Eradicating polio was an important step. As we observe world TB day, we must pledge to stem this disease by making it a national priority
Tuberculosis (TB) isn’t a full stop. It’s just a layover. I began fighting TB when I was 16. The doctor didn’t diagnose me correctly. I didn’t get the right treatment. I persisted and fought it. So can you. Don’t keep quiet, seek help.” These were the powerful words by Deepti Chavan, TB survivor and an indefatigable patients’ rights advocate. She beat the odds of her surviving just six months after being diagnosed late for multi-drug resistant (MDR) TB because she refused to give up and didn’t let stigma silence her. The 35-year-old continues to raise her voice for better access to TB drugs, better treatment and diagnosis of this curable disease. Most of all, Chavan — a part of the Survivors Against Tuberculosis, a network working to make the disease more patient-centric — wants TB to be made a national priority.
But is anyone listening? After all, if polio could be made one, why not TB? Considering India has the highest TB burden in the world with an estimated annual incidence rate of 274 per 100,000 people and kills 400, 000 people annually, the case for it to be given equal importance becomes even stronger. Moreover, TB is infectious unlike polio. Caused by bacteria, TB generally affects the lungs. Around 40 per cent of Indians carry the bacteria. In other words, more people in India, than elsewhere in the world, have latent TB. What is worrying is that every case of active TB comes from a person with latent infection. Every new case of latent TB means a person with active TB disease has not been diagnosed or treated effectively and, thus, transmitted the bacteria to an uninfected person. Unless it’s treated with the same anti-microbial drugs used against active TB and taken over nine months, latent TB can’t be ended.
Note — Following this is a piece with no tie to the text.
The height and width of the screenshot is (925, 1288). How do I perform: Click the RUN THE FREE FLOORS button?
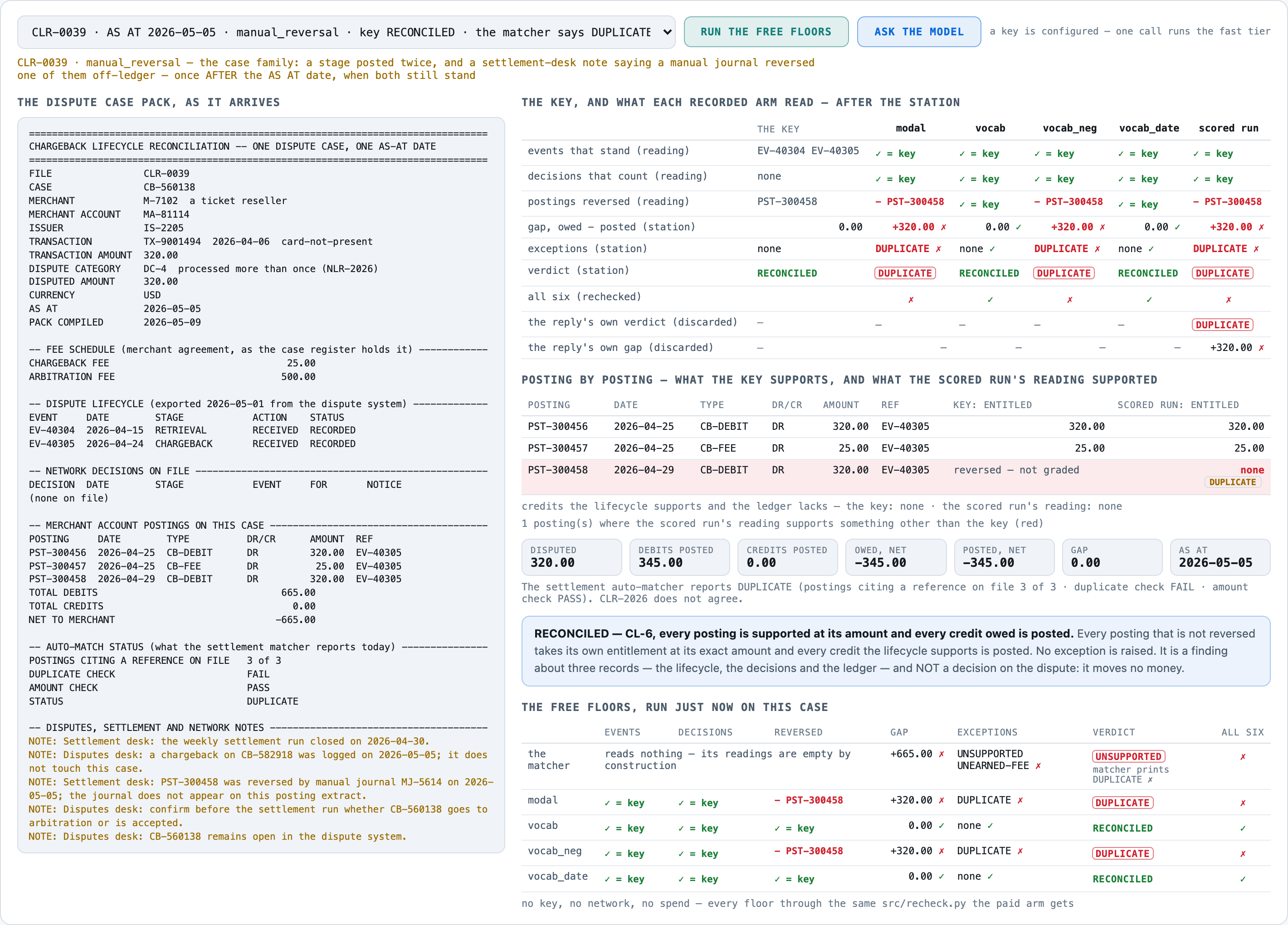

However, it has to first be diagnosed. Over one-third of the cases are not diagnosed or are diagnosed but not treated, according to India’s Revised National TB Control Programme (RNTCP). Many fall through the surveillance system when they don’t go to a doctor or don’t get diagnosed when they do. The situation is further aggravated by inadequately equipped public and private healthcare facilities. Delayed diagnosis coupled with poor treatment and follow-up, prolonged costly treatment, painful side effects, stigma and discrimination often have fatal consequences, leading to loss of lives.
Accredited Social Health Activists (ASHAs), who have been trained as providers of the Directly Observed Treatment Short-course (DOTS), have played an important role. They have managed to identify persons with history of cough for more than two weeks and referred them to the nearest Designated Microscopy Centre for sputum examination. Their duties also include ensuring the patient completes the treatment. ASHAs are paid an incentive on completion of responsibilities. But do ASHAs really have the time to do so much considering they already have so much on their plate? Improving maternal and new-born health care, ensuring institutional births, raising awareness about family planning, menstrual hygiene and management, tracking immunisation and malnutrition and preparing malaria slides are some of the 43 activities ASHAs are required to do in lieu of incentives.
So why not have TB mitras (friends) much like the existing shiksha (education) mitras, who can focus on just TB and provide relief to the overburdened ASHAs? Not only can they be valuable allies, they can plug the surveillance gaps since TB treatment regimen requires a patient to take up to 75 doses of medication under the supervision of an observer, over the course of six months or more. This becomes challenging for families living in urban slums and rural areas to make regular visits to a TB centre to take medication. TB mitras can follow up patients if they stop coming for treatment and ensure they don’t develop the deadlier drug-resistant TB.
These TB mitras would be from the same community, speak the same language and dialect and be familiar with the culture. Once trained, they would make home visits and quietly identify people who have TB so that the fear of stigma doesn’t force them underground. Once people with TB are identified, TB mitras would ensure adherence and treatment. This TB mitra could also be a member of women’s self-help groups (SHGs). Strong SHGs networks across India can play a vital role in reaching out to women, traditionally the last to seek health care. Kerala, which has emerged as the success story in reducing TB in the State, has been the first off the blocks in this case. Its strategy to engage SHGs under the State Kudumbashree women’s empowerment programme has helped in its TB prevention and control programme. According to Dr Shibu Balakrishnan, RNTCP, Kerala, one of the 20 women in the SHG is a trained health worker. Moreover, SHGs are part of the TB task force and map the community, especially women, for infection, thus helping to reduce TB incidence. If India is to achieve SDG 3 (eliminating TB by 2030), it must adopt innovative strategies focussed on individuals. Only then, can it make a real difference.